The data:
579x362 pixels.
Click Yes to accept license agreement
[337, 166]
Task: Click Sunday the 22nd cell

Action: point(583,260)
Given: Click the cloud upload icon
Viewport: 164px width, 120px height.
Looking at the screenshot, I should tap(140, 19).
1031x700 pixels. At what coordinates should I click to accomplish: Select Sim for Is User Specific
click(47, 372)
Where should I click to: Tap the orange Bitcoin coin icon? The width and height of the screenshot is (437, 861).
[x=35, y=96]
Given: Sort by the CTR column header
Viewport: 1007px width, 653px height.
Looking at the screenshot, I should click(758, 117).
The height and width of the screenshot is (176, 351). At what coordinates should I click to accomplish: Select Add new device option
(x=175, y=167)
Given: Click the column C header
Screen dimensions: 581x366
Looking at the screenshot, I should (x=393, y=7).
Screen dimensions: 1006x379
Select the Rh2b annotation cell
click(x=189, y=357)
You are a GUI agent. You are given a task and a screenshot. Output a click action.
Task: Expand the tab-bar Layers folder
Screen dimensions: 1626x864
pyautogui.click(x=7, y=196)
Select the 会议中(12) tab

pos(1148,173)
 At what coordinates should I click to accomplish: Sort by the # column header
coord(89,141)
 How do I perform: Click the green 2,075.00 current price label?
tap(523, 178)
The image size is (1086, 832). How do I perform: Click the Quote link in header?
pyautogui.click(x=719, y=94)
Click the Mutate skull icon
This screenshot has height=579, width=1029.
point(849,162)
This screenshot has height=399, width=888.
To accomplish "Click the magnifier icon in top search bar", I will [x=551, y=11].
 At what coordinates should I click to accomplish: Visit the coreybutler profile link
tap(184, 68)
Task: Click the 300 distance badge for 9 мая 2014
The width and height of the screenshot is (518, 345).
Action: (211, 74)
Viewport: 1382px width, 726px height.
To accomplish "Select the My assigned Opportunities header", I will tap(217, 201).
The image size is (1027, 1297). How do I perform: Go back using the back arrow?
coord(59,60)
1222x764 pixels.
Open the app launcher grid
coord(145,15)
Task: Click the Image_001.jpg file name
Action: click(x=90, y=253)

What to do:
The data above is to be restated line for line, word for word.

Answer section:
579x362 pixels.
Click Yes to accept license agreement
[337, 166]
Task: Click Sunday the 22nd cell

Action: point(583,260)
Given: Click the cloud upload icon
Viewport: 164px width, 120px height.
Looking at the screenshot, I should tap(140, 19).
1031x700 pixels. At what coordinates should I click to accomplish: Select Sim for Is User Specific
click(47, 372)
Where should I click to: Tap the orange Bitcoin coin icon? The width and height of the screenshot is (437, 861).
[x=35, y=96]
Given: Sort by the CTR column header
Viewport: 1007px width, 653px height.
Looking at the screenshot, I should click(758, 117).
The height and width of the screenshot is (176, 351). At what coordinates should I click to accomplish: Select Add new device option
(x=175, y=167)
Given: Click the column C header
Screen dimensions: 581x366
Looking at the screenshot, I should (x=393, y=7).
Screen dimensions: 1006x379
Select the Rh2b annotation cell
click(x=189, y=357)
You are a GUI agent. You are given a task and a screenshot. Output a click action.
Task: Expand the tab-bar Layers folder
Screen dimensions: 1626x864
pyautogui.click(x=7, y=196)
Select the 会议中(12) tab

pos(1148,173)
 At what coordinates should I click to accomplish: Sort by the # column header
coord(89,141)
 How do I perform: Click the green 2,075.00 current price label?
tap(523, 178)
The image size is (1086, 832). How do I perform: Click the Quote link in header?
pyautogui.click(x=719, y=94)
Click the Mutate skull icon
This screenshot has height=579, width=1029.
point(849,162)
This screenshot has height=399, width=888.
To accomplish "Click the magnifier icon in top search bar", I will [x=551, y=11].
 At what coordinates should I click to accomplish: Visit the coreybutler profile link
tap(184, 68)
Task: Click the 300 distance badge for 9 мая 2014
The width and height of the screenshot is (518, 345).
Action: (211, 74)
Viewport: 1382px width, 726px height.
To accomplish "Select the My assigned Opportunities header", I will tap(217, 201).
The image size is (1027, 1297). How do I perform: Go back using the back arrow?
coord(59,60)
1222x764 pixels.
Open the app launcher grid
coord(145,15)
Task: Click the Image_001.jpg file name
Action: click(x=90, y=253)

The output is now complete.